Globalisasi ekonomik menyebabkan dampak paling besar terhadap kebudayaan. Karena mampu berdampak dan memengaruhi cara hidup orang-orang melalui kontrol pasar (market control), gejolak harga, kompetisi dan lain lain. Dari pandangan psikologi, tak ada masyarakat di dunia yang akan secara mudah melepaskan diri dari apa yang membuat mereka jadi ‘mereka’. Apabila melihat contoh-contoh dari zaman dulu, orang-orang akan berkelahi atau berperang untuk melestarikan identitasnya. Meskipun begitu, ada beberapa aspek kebudayaan yang tak dapat diabaikan. Seperti daya tarik kebudayaan populer yang sangat menarik bagi cukup banyak orang sekarang ini dan memiliki potensi untuk mengganggu orang-orang dari aspek-aspek kebudayaan mereka yang tradisional.
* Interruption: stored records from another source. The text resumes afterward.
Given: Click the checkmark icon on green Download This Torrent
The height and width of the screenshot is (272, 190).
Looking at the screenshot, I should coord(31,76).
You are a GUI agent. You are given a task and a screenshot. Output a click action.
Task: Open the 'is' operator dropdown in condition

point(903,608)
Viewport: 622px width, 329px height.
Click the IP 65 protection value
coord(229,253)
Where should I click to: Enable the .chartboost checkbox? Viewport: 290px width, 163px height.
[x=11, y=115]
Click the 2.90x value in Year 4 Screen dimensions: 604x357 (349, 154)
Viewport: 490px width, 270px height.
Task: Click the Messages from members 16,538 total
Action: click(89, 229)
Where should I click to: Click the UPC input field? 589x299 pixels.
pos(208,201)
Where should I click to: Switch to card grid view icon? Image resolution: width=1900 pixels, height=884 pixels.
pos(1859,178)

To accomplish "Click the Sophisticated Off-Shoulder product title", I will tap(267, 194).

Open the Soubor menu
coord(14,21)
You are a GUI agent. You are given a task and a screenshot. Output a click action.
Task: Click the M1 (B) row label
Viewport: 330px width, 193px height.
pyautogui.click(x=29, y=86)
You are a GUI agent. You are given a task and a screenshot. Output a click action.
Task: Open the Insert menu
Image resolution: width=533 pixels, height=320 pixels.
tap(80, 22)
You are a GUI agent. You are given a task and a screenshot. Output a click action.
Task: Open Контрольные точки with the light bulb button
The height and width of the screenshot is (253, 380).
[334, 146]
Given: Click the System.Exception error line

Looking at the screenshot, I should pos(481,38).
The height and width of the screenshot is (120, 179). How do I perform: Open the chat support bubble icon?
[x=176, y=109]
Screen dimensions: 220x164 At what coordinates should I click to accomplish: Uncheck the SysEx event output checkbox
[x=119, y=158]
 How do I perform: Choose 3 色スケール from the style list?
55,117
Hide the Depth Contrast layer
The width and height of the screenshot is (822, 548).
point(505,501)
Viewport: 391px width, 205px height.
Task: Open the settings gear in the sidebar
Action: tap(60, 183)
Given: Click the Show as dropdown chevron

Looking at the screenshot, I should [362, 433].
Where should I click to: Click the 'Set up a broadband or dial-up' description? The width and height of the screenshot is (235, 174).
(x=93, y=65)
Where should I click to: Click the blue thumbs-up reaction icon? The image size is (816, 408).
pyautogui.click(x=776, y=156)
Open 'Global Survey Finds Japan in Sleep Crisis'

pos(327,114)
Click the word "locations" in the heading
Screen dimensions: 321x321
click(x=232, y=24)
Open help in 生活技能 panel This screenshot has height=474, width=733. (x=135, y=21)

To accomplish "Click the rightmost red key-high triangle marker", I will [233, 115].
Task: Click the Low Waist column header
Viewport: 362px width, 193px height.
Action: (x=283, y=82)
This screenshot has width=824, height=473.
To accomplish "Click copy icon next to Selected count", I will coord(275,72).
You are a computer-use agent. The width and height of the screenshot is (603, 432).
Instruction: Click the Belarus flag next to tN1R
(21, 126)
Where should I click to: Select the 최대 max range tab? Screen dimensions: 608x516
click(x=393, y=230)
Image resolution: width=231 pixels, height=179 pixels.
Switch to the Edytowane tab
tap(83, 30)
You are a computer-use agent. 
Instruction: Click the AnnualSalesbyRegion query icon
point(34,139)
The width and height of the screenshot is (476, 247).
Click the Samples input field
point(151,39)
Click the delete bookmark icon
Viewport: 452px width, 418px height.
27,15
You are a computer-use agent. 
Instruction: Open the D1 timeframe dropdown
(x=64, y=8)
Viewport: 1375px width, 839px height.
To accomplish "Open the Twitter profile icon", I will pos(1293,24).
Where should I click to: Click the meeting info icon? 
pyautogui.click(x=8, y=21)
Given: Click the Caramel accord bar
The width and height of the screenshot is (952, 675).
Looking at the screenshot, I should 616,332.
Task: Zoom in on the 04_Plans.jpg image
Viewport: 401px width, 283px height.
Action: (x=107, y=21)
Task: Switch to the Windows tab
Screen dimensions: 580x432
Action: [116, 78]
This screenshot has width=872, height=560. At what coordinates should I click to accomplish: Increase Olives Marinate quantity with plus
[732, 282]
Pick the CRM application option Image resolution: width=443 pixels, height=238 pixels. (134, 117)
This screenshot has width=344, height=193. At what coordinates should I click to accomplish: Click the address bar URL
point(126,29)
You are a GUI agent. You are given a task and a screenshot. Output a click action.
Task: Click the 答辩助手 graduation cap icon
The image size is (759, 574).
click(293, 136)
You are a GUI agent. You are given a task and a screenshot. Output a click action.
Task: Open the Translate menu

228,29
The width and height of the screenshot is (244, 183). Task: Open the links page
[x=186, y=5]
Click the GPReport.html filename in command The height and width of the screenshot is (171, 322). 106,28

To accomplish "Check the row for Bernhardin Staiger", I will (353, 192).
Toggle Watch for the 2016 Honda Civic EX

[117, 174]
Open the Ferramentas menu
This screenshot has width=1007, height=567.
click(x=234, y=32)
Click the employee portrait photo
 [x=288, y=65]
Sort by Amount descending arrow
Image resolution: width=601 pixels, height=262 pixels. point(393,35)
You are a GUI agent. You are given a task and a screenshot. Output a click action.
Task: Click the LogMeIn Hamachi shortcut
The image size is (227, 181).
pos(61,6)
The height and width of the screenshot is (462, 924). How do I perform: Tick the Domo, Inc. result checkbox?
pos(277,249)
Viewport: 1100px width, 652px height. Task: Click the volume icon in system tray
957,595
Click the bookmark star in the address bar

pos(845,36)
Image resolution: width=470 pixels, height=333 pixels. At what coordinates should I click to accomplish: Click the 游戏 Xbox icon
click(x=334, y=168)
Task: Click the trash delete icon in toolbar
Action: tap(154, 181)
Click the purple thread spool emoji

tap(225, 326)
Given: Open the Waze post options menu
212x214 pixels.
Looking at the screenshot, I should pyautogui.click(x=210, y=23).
Kaum muda pada khususnya adalah kelompok yang mudah dipengaruhi citra dan pesona yang disediakan kebudayaan populer. Hal ini merupakan contoh, dimana beberapa pengaruh dapat dicampur karena bukan saja globalisasi yang berdampak pada kebudayaan, tetapi juga media massa yang dipakai untuk menyampaikan kebudayaan populer ini.Untuk masyarakat jawa, globalisasi tidak begitu berdampak besar pada bidang ekonomi karena kebanyakan barang-barang dijual dan dibeli di pasar-pasar lokal, khususnya barang-barang pertanian, walaupun di kota modern dampaknya tak dapat mutlak diabaikan. Dari pendapat masyarakat, khususnya yang memiliki upah rendah, globalisasi adalah sesuatu yang mampu berdampak besar pada cara hidup mereka. Ada yang berfikir globalisasi adalah kemajuan zaman, namun ada yang mengatakan globalisasi tak bisa dihindari sehingga agak mengkhawatirkan untuk masa depan mereka. Bagi beberapa responden, globalisasi erat terkait dengan penyebaran teknologi informasi dan internet yang pasti akan berdampak pada kebudayaan.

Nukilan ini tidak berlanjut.